## ACTION ITEM
The response must contain the complete data, printed exactly.

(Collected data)

========================================================================

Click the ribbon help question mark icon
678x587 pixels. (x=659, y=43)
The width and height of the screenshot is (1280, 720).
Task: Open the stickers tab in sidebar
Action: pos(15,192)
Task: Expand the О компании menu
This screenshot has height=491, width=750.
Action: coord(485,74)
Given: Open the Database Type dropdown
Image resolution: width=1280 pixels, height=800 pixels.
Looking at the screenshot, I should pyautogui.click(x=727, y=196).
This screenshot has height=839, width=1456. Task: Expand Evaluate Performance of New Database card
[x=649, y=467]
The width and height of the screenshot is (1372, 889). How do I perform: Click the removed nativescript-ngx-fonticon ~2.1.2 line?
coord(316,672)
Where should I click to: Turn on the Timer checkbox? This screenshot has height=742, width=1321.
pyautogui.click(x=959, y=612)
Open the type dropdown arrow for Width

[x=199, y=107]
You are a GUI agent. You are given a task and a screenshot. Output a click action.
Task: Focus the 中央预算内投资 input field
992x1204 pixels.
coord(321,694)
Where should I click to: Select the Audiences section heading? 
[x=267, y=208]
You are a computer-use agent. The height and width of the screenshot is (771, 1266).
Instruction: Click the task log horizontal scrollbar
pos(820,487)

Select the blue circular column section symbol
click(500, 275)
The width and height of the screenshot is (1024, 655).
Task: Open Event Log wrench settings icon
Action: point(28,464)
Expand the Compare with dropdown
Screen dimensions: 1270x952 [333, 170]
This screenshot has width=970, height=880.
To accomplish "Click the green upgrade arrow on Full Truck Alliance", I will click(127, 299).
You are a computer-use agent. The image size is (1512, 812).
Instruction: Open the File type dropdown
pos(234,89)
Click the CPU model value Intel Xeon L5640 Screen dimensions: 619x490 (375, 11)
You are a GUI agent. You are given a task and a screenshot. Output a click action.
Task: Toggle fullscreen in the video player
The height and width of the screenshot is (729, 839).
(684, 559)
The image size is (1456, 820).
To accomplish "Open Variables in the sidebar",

========================================================================

## WRITTEN ANSWER
Click the ribbon help question mark icon
678x587 pixels. (x=659, y=43)
The width and height of the screenshot is (1280, 720).
Task: Open the stickers tab in sidebar
Action: pos(15,192)
Task: Expand the О компании menu
This screenshot has height=491, width=750.
Action: coord(485,74)
Given: Open the Database Type dropdown
Image resolution: width=1280 pixels, height=800 pixels.
Looking at the screenshot, I should pyautogui.click(x=727, y=196).
This screenshot has height=839, width=1456. Task: Expand Evaluate Performance of New Database card
[x=649, y=467]
The width and height of the screenshot is (1372, 889). How do I perform: Click the removed nativescript-ngx-fonticon ~2.1.2 line?
coord(316,672)
Where should I click to: Turn on the Timer checkbox? This screenshot has height=742, width=1321.
pyautogui.click(x=959, y=612)
Open the type dropdown arrow for Width

[x=199, y=107]
You are a GUI agent. You are given a task and a screenshot. Output a click action.
Task: Focus the 中央预算内投资 input field
992x1204 pixels.
coord(321,694)
Where should I click to: Select the Audiences section heading? 
[x=267, y=208]
You are a computer-use agent. The height and width of the screenshot is (771, 1266).
Instruction: Click the task log horizontal scrollbar
pos(820,487)

Select the blue circular column section symbol
click(500, 275)
The width and height of the screenshot is (1024, 655).
Task: Open Event Log wrench settings icon
Action: point(28,464)
Expand the Compare with dropdown
Screen dimensions: 1270x952 [333, 170]
This screenshot has width=970, height=880.
To accomplish "Click the green upgrade arrow on Full Truck Alliance", I will click(127, 299).
You are a computer-use agent. The image size is (1512, 812).
Instruction: Open the File type dropdown
pos(234,89)
Click the CPU model value Intel Xeon L5640 Screen dimensions: 619x490 (375, 11)
You are a GUI agent. You are given a task and a screenshot. Output a click action.
Task: Toggle fullscreen in the video player
The height and width of the screenshot is (729, 839).
(684, 559)
The image size is (1456, 820).
To accomplish "Open Variables in the sidebar",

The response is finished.